Fundamentally, it’s all about identifiers. 

And yes, I know how hard it is to have consistent identifiers across an organization. Organizations are so focused on getting the job done (creating and delivering a product or service, and getting paid for it) that things like consistent ID’s and data gathering, which seem tangential, are often left out in the cold.

Let’s take an example from a consumer products company. The following is just a sample of what this company should be recording:

  • Every click on every public-facing web site by every user, with:
    • The session ID if the user is a first-time anonymous user
    • The cookie ID if the user is a returning user
    • The user ID if the user is logged in
    • A method to cross-reference between all of these IDs (e.g. a log-in event with all IDs)
    • The ID of the web page or application item clicked
    • The product ID and/or product-group ID of the item clicked
    • The URL of the source of the click (Google search, referrer URL)
    • The date & time of the click
    • The IP address and estimated location of the user when the click was performed
  • Every add-to-cart & purchase of every product from the eCommerce site, with all of the information above, plus:
    • The ID (or multiple IDs and SKUs, as appropriate) and characteristics of the product purchased
    • The product group
    • Other user-identity information, where available and allowed by law and commercial agreement (address, name, payment information, etc.)
  • Purchases from brick-and-mortar stores, including:
    • The ID (or IDs) and characteristics of the product purchased
    • The product group
    • Other user-identity information where available and allowed by law and commercial agreement
    • The physical location and date-time of the purchase
    • The register location and employee ID who recorded the purchase
  • Downloads and events for mobile-phone apps…
  • Product registration activity…
  • Customer support calls, e-mails, and support events…
  • Twitter mentions, Facebook mentions, fan activity…

And so on.

If consistent identification across all of these sources is impossible, then linking identifiers are the next best thing. For example, an anonymous web site access will start with events identified by session ID, and then linked to user ID once the user logs in.


Data Auditing

Let me take a moment to emphasize that to ensure good and complete data gathering, don’t forget to perform data auditing and sanity checking.

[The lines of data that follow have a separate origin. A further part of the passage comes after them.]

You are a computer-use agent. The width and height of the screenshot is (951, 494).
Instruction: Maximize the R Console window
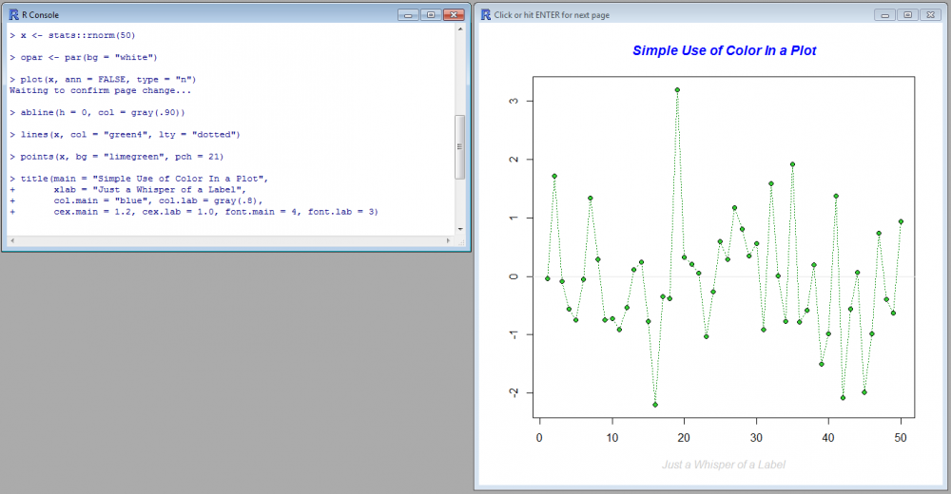pyautogui.click(x=430, y=15)
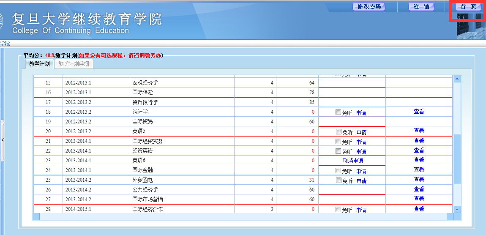Screen dimensions: 486x235
Task: Click the horizontal scrollbar left button
Action: [x=36, y=217]
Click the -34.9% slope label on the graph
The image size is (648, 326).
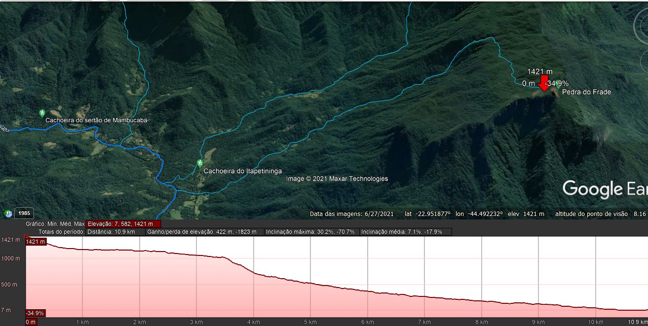click(x=36, y=313)
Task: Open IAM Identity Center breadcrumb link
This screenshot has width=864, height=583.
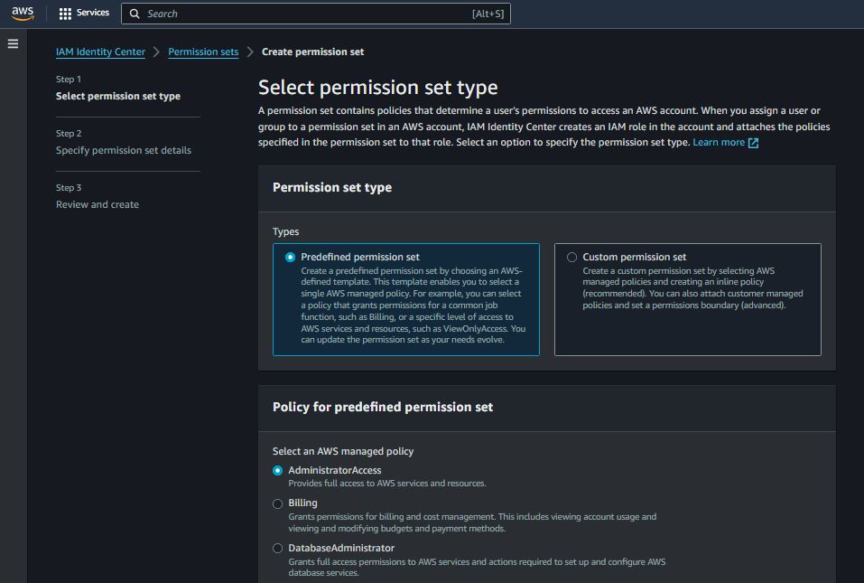Action: (x=100, y=52)
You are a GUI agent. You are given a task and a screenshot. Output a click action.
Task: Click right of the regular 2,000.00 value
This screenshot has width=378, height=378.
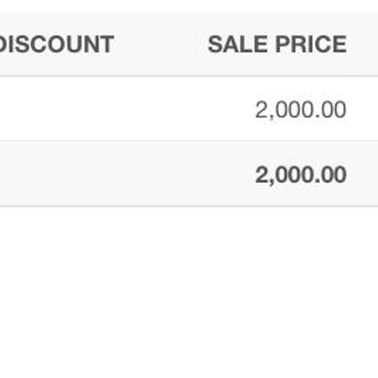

There are all sorts of reasons why data capture might be incomplete, including missing logging hooks, log-rotation, log overwrite, dropped events, network failures, incomplete transfers, disk full, aggregation servers down, etc.

And so, gathered data must be routinely checked. There are several ways to do this:

  1. Sanity checks (counting total number of events, number of events by type, comparison of event counts across systems, etc.) 
  2. Test event injection by performing operations with test accounts and checking the data for those accounts
  3. Checking a subset of events by gathering raw files from the beginning of the event chain, and checking them against post-processed events at the end of the chain (typically in the big data framework).


Exploration & Prediction

At this point, you might be asking yourself, “Well, this is all great, Paul, but exactly how will you be using all this data? What algorithms will you use? How will it improve my interaction with the customer?”

And the truth is, I don’t know. Not exactly. This is where “exploration” comes in.

As we’ve mentioned previously, the raw business and event data feeds the entire process. The steps in exploration and prediction are cyclical, and many cycles may be required to achieve the best possible results.

The goal of exploration is to identify signals that are highly correlated to user interest. The process looks like this:

The steps are as follows:

  • Cleanse and Refine – Raw data is raw, and will contain many irrelevant events (e.g. system monitoring and test events, keep alive events, heart beats, etc.) that need to be cleansed, and are in a wide variety of formats which need to be parsed
  • Group by User – At Search Technologies we are aggressively user focused. The first step is therefore grouping activity by user, usually by session and/or user ID. Often this step requires substantial ID cross referencing
  • Cluster Users – Next, there is usually some method of clustering users; by topic, industry sector, activity set, etc. We like this because it’s easier to assign a new user to a cluster (than to personalize on too little data), and clusters have more activity (e.g. more samples) for better aggregated analysis
  • Explore – Exploration is a free-form stage where various signals are checked against relevancy, satisfaction, and other metrics. This typically involves a lot of plotting and histograms of numbers against any sort of available dimension
  • Predict – Once we have a promising set of signals, we construct a predictive model around them (using machine learning). The model will identify the optimal combination of signals which will predict when an item (piece of content, product, web page, work order, job description, etc.) is relevant to the user. Typically the thing we are predicting against is also available in the logs (relevant content), or in financial data (purchases, add to cart)
  • Evaluate – The predictor must be evaluated (on a new set of data, set aside for this purpose) to determine its accuracy 

Note that this is a continuous improvement cycle. Predictors and signals can (and should be) continuously improved and iteratively evaluated to produce the best results.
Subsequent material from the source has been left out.